- _Assigned task_:
Of the entries below, return exactly those lines that fall between the one containing "Banana Republic (57, 1638)" and the one containing "Topi Wanita (50, 1321)", the two end lines included.

- _Data section_:
------------------------------------
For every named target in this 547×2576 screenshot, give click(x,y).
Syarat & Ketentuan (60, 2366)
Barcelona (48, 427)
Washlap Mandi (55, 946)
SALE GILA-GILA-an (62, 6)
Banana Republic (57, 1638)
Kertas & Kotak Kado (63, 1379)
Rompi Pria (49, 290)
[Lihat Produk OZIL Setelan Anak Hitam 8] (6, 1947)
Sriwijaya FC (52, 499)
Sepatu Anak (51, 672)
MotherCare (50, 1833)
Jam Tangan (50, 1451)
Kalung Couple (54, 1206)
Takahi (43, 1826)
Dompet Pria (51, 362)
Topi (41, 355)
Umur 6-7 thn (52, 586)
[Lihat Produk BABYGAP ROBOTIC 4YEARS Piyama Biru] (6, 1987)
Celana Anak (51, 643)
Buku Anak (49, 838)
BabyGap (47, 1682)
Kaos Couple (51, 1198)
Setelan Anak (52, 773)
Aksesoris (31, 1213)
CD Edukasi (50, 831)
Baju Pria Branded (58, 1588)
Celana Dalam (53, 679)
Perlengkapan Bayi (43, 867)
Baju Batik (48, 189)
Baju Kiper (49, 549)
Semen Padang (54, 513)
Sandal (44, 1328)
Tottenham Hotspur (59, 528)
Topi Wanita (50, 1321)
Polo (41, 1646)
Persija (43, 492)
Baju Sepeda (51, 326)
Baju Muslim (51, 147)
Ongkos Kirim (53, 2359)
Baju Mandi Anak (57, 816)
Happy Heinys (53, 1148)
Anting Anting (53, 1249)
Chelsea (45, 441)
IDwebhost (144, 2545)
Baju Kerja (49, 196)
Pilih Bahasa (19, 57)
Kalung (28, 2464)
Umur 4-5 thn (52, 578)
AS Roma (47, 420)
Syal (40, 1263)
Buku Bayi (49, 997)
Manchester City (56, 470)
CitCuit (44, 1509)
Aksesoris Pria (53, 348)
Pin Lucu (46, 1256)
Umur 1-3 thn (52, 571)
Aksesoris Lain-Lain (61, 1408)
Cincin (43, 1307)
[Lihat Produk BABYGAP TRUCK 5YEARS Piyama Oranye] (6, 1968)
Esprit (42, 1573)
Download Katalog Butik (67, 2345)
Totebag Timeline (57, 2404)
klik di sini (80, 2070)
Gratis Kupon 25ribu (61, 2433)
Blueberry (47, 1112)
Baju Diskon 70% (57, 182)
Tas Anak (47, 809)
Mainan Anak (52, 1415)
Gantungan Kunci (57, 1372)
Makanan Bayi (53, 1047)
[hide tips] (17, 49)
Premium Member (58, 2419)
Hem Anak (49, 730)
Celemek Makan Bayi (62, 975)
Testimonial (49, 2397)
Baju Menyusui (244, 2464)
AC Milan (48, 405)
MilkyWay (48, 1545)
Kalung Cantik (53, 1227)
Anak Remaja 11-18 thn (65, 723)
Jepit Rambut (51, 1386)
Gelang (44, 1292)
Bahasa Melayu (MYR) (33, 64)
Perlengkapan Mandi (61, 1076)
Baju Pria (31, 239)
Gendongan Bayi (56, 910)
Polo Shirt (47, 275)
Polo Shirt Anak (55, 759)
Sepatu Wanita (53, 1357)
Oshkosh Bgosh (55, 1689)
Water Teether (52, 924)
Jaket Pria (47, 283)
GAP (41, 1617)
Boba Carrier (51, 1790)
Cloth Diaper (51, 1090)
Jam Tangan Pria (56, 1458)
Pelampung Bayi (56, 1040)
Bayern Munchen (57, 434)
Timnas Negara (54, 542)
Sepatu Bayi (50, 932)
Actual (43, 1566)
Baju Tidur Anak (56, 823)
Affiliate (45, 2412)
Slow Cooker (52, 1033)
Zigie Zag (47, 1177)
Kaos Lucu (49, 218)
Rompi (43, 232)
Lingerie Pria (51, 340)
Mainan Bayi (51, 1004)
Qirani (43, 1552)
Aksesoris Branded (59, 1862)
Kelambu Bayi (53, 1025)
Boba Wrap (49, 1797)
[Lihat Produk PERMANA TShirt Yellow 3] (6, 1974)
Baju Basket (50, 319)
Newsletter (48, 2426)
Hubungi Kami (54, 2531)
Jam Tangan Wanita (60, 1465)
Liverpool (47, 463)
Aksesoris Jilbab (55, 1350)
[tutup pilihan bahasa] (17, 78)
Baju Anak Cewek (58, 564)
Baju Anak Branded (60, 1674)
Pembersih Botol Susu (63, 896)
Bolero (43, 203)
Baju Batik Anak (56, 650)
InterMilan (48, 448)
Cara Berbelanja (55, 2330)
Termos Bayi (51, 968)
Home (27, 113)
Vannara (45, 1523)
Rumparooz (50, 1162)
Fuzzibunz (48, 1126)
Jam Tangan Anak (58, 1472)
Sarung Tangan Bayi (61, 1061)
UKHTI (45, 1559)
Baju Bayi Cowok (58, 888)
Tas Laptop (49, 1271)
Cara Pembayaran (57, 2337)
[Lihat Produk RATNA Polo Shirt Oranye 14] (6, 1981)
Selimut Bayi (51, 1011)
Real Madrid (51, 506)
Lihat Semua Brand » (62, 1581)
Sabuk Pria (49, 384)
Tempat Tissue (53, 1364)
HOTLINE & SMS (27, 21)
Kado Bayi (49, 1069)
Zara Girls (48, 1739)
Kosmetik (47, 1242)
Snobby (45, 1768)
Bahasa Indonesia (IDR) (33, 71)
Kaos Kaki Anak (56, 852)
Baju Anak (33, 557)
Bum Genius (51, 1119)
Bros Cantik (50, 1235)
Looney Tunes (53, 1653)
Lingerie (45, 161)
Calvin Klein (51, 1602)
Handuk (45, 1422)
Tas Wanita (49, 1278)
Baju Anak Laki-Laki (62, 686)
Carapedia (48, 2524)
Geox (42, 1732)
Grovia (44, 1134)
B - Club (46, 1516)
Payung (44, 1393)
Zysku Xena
------------------------------------
- _Result below_:
Banana Republic (57, 1638)
Kertas & Kotak Kado (63, 1379)
Rompi Pria (49, 290)
[Lihat Produk OZIL Setelan Anak Hitam 8] (6, 1947)
Sriwijaya FC (52, 499)
Sepatu Anak (51, 672)
MotherCare (50, 1833)
Jam Tangan (50, 1451)
Kalung Couple (54, 1206)
Takahi (43, 1826)
Dompet Pria (51, 362)
Topi (41, 355)
Umur 6-7 thn (52, 586)
[Lihat Produk BABYGAP ROBOTIC 4YEARS Piyama Biru] (6, 1987)
Celana Anak (51, 643)
Buku Anak (49, 838)
BabyGap (47, 1682)
Kaos Couple (51, 1198)
Setelan Anak (52, 773)
Aksesoris (31, 1213)
CD Edukasi (50, 831)
Baju Pria Branded (58, 1588)
Celana Dalam (53, 679)
Perlengkapan Bayi (43, 867)
Baju Batik (48, 189)
Baju Kiper (49, 549)
Semen Padang (54, 513)
Sandal (44, 1328)
Tottenham Hotspur (59, 528)
Topi Wanita (50, 1321)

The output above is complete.